STATED TASK
In the Hindi-Urdu thread on words for "knife" below, repeat word for word everything from "What's the first" down to "a weapon too.".

Start of DOCUMENT EXTRACT

# Hindi-Urdu: Knife



## savera

What's the first word that comes to mind if you were to translate "knife"?


----------



## desi4life

Either *chaaquu *or *chhurii. *I associate chaaquu more with a pocket knife, and chhurii more with a kitchen knife. A chaaquu is more likely to be used as a weapon too.


----------



## littlepond

Chaakuu.


----------



## littlepond

desi4life said:


> Either *chaaquu *or *chhurii. *



Do you actually pronounce this as "chaa*q*uu", desi jii?


----------



## desi4life

littlepond said:


> Do you actually pronounce this as "chaa*q*uu", desi jii?



Yes, I try to maintain the *q *sound.


----------



## Sheikh_14

kitchen knife- chhurii. Deadly knife- chaaquu. I have never heard anyone call a kitchen utensil knife, a chaaquu.


----------



## littlepond

Sheikh_14 said:


> I have never heard anyone call a kitchen utensil knife, a chaaquu.



Well, you are wrong then! "chaakuu" is used in almost all homes in the kitchen: "chhurii" is a much less used word, in fact. And "chhurii" does actually have a lot of deadly connotations (in fact, it immediately conveys more fear than just a generic "chaakuu"): in expressions like "gardan pe/kaleje pe chhurii chalaanaa", I am sure no kitchen work is involved. Here are a couple of Dainik Bhaskar headlines, where no kitchen work was involved:

1 and 2.

End of DOCUMENT EXTRACT
Start of DATASET EXCERPT

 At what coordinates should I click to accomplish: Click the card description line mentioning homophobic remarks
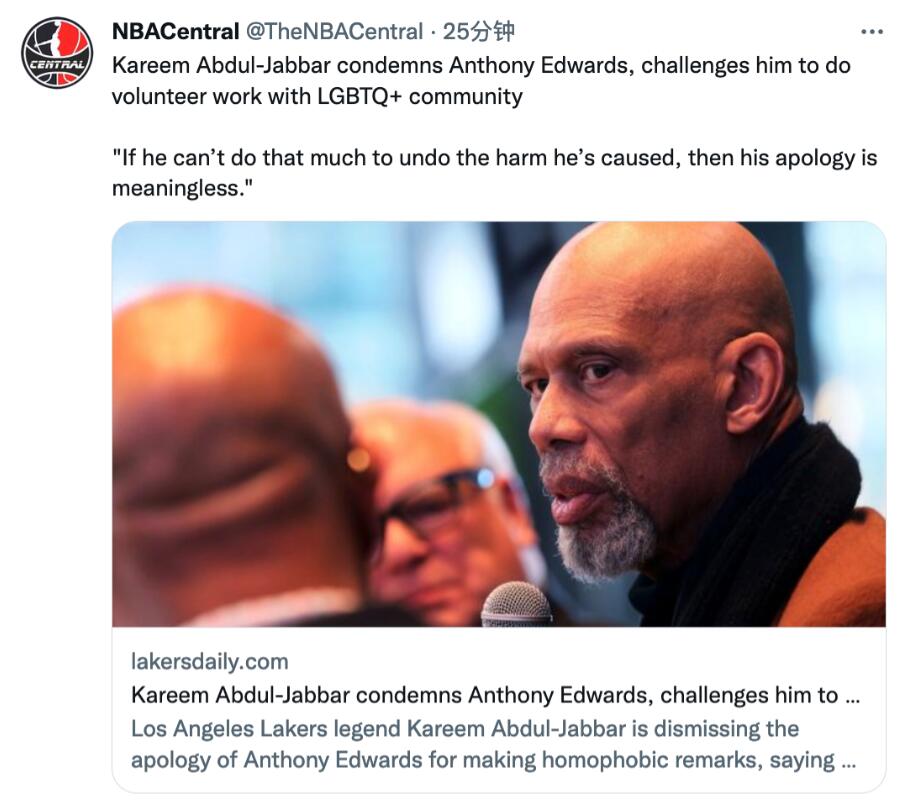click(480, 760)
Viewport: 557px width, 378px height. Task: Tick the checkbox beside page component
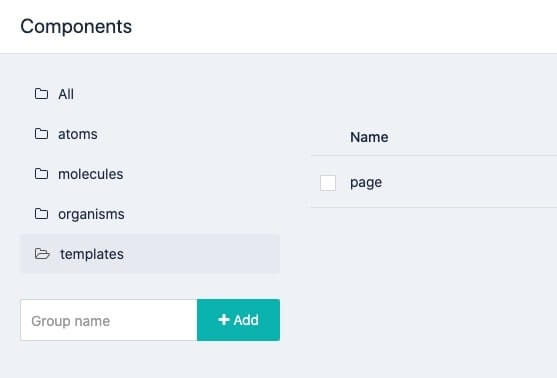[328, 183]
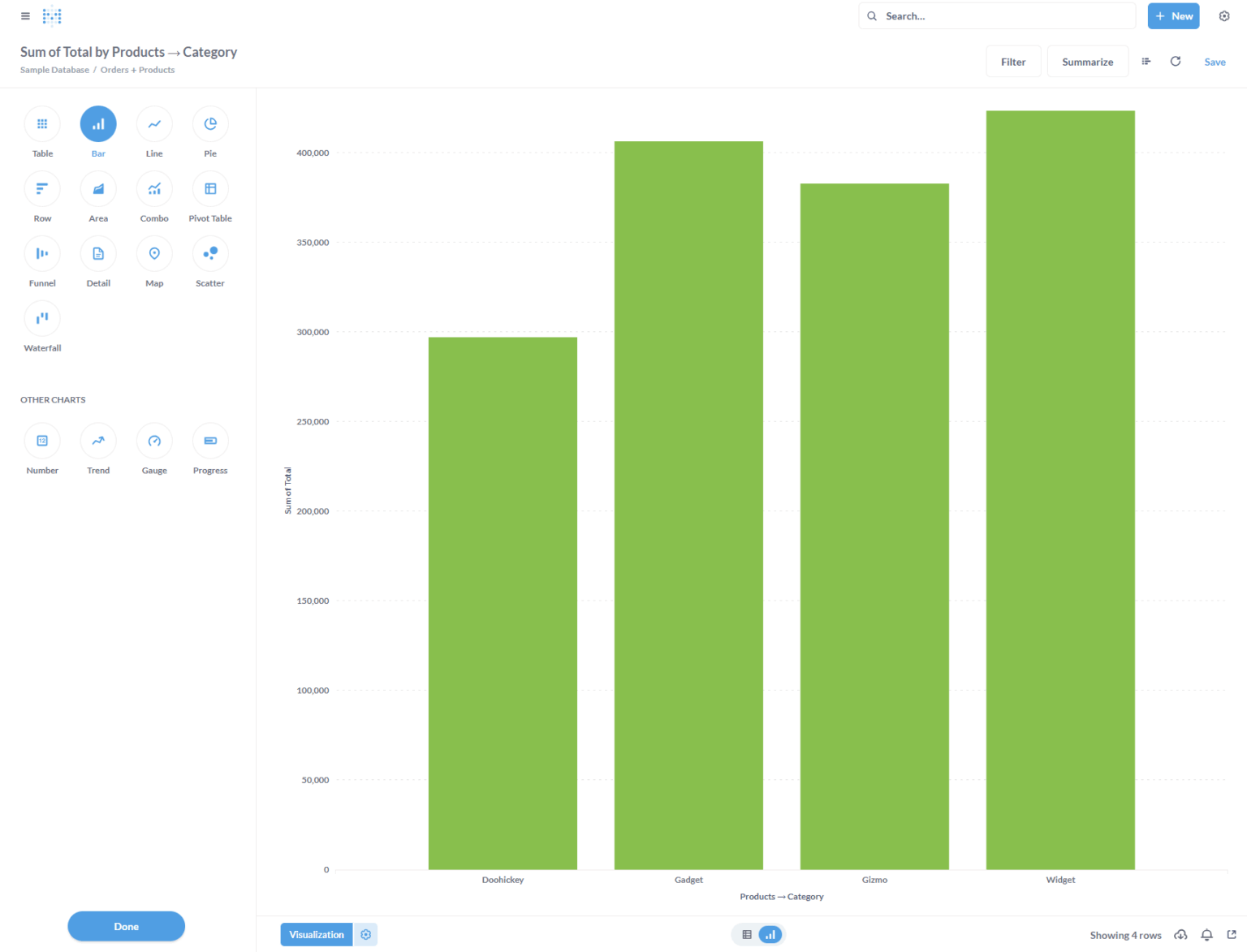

End of DATASET EXCERPT

SOLUTION FOR THIS EXERCISE
What's the first word that comes to mind if you were to translate "knife"?


----------



## desi4life

Either *chaaquu *or *chhurii. *I associate chaaquu more with a pocket knife, and chhurii more with a kitchen knife. A chaaquu is more likely to be used as a weapon too.